The task: An exact copy of all the data is the required output.

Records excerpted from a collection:
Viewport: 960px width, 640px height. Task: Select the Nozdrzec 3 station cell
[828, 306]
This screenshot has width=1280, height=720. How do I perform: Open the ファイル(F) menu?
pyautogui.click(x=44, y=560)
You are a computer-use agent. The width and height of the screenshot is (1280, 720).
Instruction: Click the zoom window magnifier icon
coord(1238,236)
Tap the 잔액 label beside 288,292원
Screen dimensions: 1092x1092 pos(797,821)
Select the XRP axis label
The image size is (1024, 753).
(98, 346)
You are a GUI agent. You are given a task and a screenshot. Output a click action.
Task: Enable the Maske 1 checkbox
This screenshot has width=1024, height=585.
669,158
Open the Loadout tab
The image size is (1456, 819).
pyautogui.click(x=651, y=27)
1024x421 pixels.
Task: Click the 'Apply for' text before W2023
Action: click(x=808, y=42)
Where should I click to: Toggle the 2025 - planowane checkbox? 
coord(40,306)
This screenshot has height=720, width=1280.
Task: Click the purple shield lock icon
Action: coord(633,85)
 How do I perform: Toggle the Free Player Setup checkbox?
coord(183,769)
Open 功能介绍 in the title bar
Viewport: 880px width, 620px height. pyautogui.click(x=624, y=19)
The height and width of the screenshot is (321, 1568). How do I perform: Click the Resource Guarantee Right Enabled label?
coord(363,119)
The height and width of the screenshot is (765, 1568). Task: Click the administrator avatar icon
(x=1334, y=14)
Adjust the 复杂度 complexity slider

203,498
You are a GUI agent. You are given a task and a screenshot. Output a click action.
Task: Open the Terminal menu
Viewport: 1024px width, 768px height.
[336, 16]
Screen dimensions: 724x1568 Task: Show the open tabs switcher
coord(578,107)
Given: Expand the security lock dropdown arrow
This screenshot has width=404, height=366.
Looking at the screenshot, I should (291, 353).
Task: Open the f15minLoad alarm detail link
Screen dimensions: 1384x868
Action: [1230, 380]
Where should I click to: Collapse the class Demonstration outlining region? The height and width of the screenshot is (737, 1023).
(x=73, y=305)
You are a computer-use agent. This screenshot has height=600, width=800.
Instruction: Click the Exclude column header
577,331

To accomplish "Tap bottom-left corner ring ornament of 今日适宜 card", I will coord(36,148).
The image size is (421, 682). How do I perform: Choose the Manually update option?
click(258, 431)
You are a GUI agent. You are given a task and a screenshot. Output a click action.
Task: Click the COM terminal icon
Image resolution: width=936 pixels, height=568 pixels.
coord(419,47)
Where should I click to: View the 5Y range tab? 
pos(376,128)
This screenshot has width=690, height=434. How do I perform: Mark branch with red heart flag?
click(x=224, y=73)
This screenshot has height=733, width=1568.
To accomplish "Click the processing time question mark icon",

Completed task:
Viewport: 960px width, 640px height. Task: Select the Nozdrzec 3 station cell
[828, 306]
This screenshot has width=1280, height=720. How do I perform: Open the ファイル(F) menu?
pyautogui.click(x=44, y=560)
You are a computer-use agent. The width and height of the screenshot is (1280, 720).
Instruction: Click the zoom window magnifier icon
coord(1238,236)
Tap the 잔액 label beside 288,292원
Screen dimensions: 1092x1092 pos(797,821)
Select the XRP axis label
The image size is (1024, 753).
(98, 346)
You are a GUI agent. You are given a task and a screenshot. Output a click action.
Task: Enable the Maske 1 checkbox
This screenshot has width=1024, height=585.
669,158
Open the Loadout tab
The image size is (1456, 819).
pyautogui.click(x=651, y=27)
1024x421 pixels.
Task: Click the 'Apply for' text before W2023
Action: click(x=808, y=42)
Where should I click to: Toggle the 2025 - planowane checkbox? 
coord(40,306)
This screenshot has height=720, width=1280.
Task: Click the purple shield lock icon
Action: coord(633,85)
 How do I perform: Toggle the Free Player Setup checkbox?
coord(183,769)
Open 功能介绍 in the title bar
Viewport: 880px width, 620px height. pyautogui.click(x=624, y=19)
The height and width of the screenshot is (321, 1568). How do I perform: Click the Resource Guarantee Right Enabled label?
coord(363,119)
The height and width of the screenshot is (765, 1568). Task: Click the administrator avatar icon
(x=1334, y=14)
Adjust the 复杂度 complexity slider

203,498
You are a GUI agent. You are given a task and a screenshot. Output a click action.
Task: Open the Terminal menu
Viewport: 1024px width, 768px height.
[336, 16]
Screen dimensions: 724x1568 Task: Show the open tabs switcher
coord(578,107)
Given: Expand the security lock dropdown arrow
This screenshot has width=404, height=366.
Looking at the screenshot, I should (291, 353).
Task: Open the f15minLoad alarm detail link
Screen dimensions: 1384x868
Action: [1230, 380]
Where should I click to: Collapse the class Demonstration outlining region? The height and width of the screenshot is (737, 1023).
(x=73, y=305)
You are a computer-use agent. This screenshot has height=600, width=800.
Instruction: Click the Exclude column header
577,331

To accomplish "Tap bottom-left corner ring ornament of 今日适宜 card", I will coord(36,148).
The image size is (421, 682). How do I perform: Choose the Manually update option?
click(258, 431)
You are a GUI agent. You are given a task and a screenshot. Output a click action.
Task: Click the COM terminal icon
Image resolution: width=936 pixels, height=568 pixels.
coord(419,47)
Where should I click to: View the 5Y range tab? 
pos(376,128)
This screenshot has width=690, height=434. How do I perform: Mark branch with red heart flag?
click(x=224, y=73)
This screenshot has height=733, width=1568.
To accomplish "Click the processing time question mark icon",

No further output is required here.